On the verge of completing my first fat-bike purchase, I was afforded the opportunity by the powers that be at fat-bike.com to test pilot one of State Bicycle Company’s entry-level fatties from their Off Road Division. The Megalith, weighing in at 800 bucks complete, is our subject here.
Day one involved easing myself in to the geometry of the steed by adding a few more paces to my normal morning commute and prance through Lake Park. The Megalith comes stock as a singlespeed which worked out famously for me (as my primary ride is SS Kona Paddy Wagon).
My evening commute inspired me to see how the Milwaukee River Trails would be handled. The east side of the river was a very undemanding snowpacked-singletrack and the State allowed me to enjoy this alternative route home from the daily grind.

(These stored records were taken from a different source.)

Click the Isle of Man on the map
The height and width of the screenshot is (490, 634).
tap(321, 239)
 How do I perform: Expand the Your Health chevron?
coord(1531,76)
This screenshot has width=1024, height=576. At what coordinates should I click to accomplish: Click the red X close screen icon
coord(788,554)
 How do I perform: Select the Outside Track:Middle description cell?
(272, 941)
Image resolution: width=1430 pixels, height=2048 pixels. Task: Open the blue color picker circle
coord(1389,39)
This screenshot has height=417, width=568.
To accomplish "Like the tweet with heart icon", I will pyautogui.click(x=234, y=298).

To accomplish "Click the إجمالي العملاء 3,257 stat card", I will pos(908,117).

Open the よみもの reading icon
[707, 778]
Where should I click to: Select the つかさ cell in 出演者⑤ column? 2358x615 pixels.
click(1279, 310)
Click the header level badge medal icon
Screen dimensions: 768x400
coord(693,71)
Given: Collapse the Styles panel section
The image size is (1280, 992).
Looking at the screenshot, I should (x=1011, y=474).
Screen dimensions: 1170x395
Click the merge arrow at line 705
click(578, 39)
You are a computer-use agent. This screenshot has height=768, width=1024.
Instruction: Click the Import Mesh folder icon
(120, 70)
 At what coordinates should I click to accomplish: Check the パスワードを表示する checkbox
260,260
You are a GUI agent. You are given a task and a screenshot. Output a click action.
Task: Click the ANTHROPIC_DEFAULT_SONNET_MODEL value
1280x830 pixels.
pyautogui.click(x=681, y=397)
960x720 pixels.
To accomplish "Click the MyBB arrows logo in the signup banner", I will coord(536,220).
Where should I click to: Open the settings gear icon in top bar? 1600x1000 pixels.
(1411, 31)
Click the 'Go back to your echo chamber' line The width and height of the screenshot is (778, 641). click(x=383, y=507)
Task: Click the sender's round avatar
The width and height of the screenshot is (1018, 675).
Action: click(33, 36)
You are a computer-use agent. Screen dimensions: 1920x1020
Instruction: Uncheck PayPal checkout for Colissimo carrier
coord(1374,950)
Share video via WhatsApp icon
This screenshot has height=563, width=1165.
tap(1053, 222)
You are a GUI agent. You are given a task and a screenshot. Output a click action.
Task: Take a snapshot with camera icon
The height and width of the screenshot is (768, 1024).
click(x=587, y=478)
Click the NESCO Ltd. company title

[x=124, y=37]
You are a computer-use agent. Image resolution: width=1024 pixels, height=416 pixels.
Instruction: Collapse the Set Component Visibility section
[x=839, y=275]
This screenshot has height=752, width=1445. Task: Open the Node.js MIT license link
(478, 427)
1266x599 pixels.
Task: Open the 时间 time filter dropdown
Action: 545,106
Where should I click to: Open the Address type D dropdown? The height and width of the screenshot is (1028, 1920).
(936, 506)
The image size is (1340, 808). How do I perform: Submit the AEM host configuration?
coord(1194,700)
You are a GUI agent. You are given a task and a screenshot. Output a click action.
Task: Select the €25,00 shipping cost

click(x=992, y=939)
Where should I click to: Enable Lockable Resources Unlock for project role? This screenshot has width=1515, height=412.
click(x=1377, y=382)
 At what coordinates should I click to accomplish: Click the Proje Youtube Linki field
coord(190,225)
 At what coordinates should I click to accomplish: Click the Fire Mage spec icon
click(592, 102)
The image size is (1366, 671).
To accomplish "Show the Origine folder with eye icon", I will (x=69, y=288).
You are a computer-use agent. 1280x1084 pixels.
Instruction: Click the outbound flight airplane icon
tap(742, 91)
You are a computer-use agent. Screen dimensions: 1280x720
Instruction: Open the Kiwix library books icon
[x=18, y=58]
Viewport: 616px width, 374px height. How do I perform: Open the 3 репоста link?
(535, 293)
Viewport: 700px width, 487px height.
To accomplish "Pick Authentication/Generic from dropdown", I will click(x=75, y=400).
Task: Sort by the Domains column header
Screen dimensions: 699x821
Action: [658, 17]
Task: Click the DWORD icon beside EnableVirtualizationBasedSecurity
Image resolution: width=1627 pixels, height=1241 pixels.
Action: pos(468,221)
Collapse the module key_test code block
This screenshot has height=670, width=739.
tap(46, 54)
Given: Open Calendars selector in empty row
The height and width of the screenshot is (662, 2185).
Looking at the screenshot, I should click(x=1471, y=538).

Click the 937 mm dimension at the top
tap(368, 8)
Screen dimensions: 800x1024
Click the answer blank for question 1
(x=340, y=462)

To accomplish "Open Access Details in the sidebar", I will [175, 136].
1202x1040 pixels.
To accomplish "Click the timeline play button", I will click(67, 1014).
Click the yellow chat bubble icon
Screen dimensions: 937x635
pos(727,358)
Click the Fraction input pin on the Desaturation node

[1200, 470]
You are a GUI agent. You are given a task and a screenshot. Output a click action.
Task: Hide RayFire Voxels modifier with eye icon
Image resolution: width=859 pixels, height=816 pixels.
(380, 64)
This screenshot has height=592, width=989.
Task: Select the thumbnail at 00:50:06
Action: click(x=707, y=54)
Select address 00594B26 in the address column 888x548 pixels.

I made it up to the Shell Track Fat-bike Race to spectate/heckle Puck and Chad and photojournalist Sven. I didn’t compete because I was late arriving…and a wuss.
Same thing with FrostyHog the next weekend in Cudahy. Not being the competitive type I enjoyed the spectating more than the actual racing anyway but arriving on a fat-bike made me feel part of the crowd!
My mettle was tested the following day as a nice dumping of snow hit the Milwaukee area and hit the River Trails again. The tread on the stock tires had an adequate bite in both the powder on the streets and sidewalks as well as the semi-packed path along the river. The stock singlespeed gearing was dialed in for a comfortable pace and pull where most inclines were able to be approached with relative ease.
After a week of riding the Megalith as delivered, the tinkering commenced. Being an entry level fat-bike, one of the areas we’d identified as an easy upgrade was tires. With the help of ace mechanic Mr. Jim Huber, we slapped a Surly Nate on the back and a 45NRTH Husker Du on the front. High-end tires make a world of difference. In this case we saved a whopping 4.4 POUNDS off the weight of the bike.
I spent another week on the Megalith as a singlespeed with simply the swap of tires making this a better tool for my daily commute. The loss of tire weight was immediately apparent and allowed for a faster, smoother commute and more aggressive dig on snow.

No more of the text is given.